I live in Las Vegas now, where male dance revues are common. For the preview of MAGIC MIKE, five dancers from Thunder Down Under (at Excalibur Hotel and Casino) performed. They did two dance numbers and took off their shirts. Another five TDU dancers were in the audience and handed out stuff to the screaming ladies. When the movie finally started, the first five minutes were without sound. The second time it started the first five minutes were without sound. The third time it was fixed.

The audience got to see Channing Tatum get up from bed naked and walk across the screen to the bathroom three times. Michael Fassbender walked across the screen naked facing the audience in SHAME.

Is MAGIC MIKE an unfunny comedy?

Mike (Tatum) is a self-deluded entrepreneur who works as a roof tiler, has a car detailing business and makes furniture from junk. We never see him doing any of these jobs. Where is his carpenter’s shed? He has a huge 2-story house in Florida but his income really comes from headlining at a male strip club called Xquisite owned and run by Dallas (Mathew McConaughey). I cringed every time Dallas showed up. Dallas is Xquisite’s host and he thinks his job is seducing women with his “don’t touch me-touch me” spiel and exaggerated sex moves, but he spends every minute he can touching the other male dancers. He doesn’t talk to a guy unless his nose is touching theirs and their bodies are in an embrace.

McConaughey set the tone for MAGIC MIKE. This is certainly not a warts-and-all story on male strippers.

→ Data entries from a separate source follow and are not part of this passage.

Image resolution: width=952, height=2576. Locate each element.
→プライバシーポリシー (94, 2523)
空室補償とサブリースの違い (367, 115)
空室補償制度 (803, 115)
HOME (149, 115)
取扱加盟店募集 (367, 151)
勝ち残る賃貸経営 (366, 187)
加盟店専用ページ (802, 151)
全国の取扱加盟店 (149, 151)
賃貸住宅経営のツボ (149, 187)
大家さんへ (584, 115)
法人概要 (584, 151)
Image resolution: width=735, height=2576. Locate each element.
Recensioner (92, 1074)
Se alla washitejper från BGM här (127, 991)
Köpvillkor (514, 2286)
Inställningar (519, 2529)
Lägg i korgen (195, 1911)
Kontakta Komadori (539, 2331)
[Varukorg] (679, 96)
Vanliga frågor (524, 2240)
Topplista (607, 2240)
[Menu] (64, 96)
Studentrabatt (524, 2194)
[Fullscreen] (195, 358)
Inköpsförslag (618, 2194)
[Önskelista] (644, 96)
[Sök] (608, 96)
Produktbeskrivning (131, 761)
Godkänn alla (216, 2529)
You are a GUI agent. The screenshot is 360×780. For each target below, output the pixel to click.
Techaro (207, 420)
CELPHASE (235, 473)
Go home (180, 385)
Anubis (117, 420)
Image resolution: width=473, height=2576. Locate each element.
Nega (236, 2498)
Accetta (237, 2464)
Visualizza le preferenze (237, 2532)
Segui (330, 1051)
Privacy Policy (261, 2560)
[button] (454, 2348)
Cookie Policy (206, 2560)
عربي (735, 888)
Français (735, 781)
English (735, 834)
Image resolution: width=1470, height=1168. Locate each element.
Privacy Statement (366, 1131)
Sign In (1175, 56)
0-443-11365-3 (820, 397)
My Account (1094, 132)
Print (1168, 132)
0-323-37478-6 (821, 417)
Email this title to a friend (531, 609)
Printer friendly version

Dallas shepherded Mike into the business and made him the headliner, but the perks of his job are 3-ways with occasional booty-call Joanna (Olivia Munn), who really enjoys girls. Joanna is going places and Mike is her jump-off.

The other male dancers are cute Ken (Matt Bomer), too-old Tarzan (Kevin Nash), Latin Tito (Adam Rodriguez), and Big Dick Richie (Joe Manganiello). Regardless of the MAGIC MIKE publicity train, one hardly sees these guys at work. It’s all about Mike.

And he can dance and shake like a champion. I was impressed.

I’ve been to several male revue shows and they are raunchier than MAGIC MIKE. From my seat, it sure looked like the ladies who went on stage must have viewed what was in the g-string.

Now if Mike and Dallas had their finger on the pulse of their target audience, the show would have been each dancer playing an aspect of Christian Grey instead of the hackneyed firemen and cowboy routines. Erotic entertainment, not cheesy histrionics. Just saying…

Mike decides to mentor homeless 19-year old Adam (Alex Pettyfer). Living on his disapproving sister’s sofa, Adam is thrust onstage by Mike as his stripper initiation. Flush with dollar bills, Adam, now anointed “The Kid”, is shown the house moves by Dallas. Next up, showering together?

McConaughey really lets his freak flag fly.

After being schooled by Dallas, Mike takes him shopping for the accoutrements of the profession. Caught shaving his legs by his sister Brooke (Cody Horn), he is forced to tell her about his new money-making job.

Brooke is a tight-lipped, angry character. Mike starts falling for Brooke, since she is appalled by his whorish lifestyle and judgmental. Mike has mommy issues. Instead of being thankful that Adam is making rent money and can buy a car, she’s standoffish with the morals of Mother Teresa.

Oh, but where is the drama, and who is MAGIC MIKE’S villain? When a sorority party goes horribly wrong, Mike and Adam flee the scene without Adam’s bag containing $1,000 worth of ecstasy. He partnered with the club’s DJ Tobias (Gabriel Iglesias). Now, the men behind the deal want their profit. Don’t you hate when that happens?

Tatum gets to show his sensitive side and I really liked how director Steven Soderbergh has the characters speak to each other. Dialogue is choppy, characters fumble with what they say and speak over each other. Soderbergh has captured real life conversations.

Its Tatum’s movie and all the other stars barely have speaking parts. Except for Pettyfer, if you are waiting for “werewolf” Manganiello’s big scene, you will be disappointed.

Newcomer Riley Keough as Nora is a standout. The movie has that standard Hollywood ending but the penultimate scene trumps all the previous grinding and butt shaking. Dallas upstages all his performers by taking to the stage like Nero on acid and ends his performance sprawled out on the stage’s runway with his ass in the air being touched by screaming women.

What I really want from Soderbergh is HAYWIRE 2.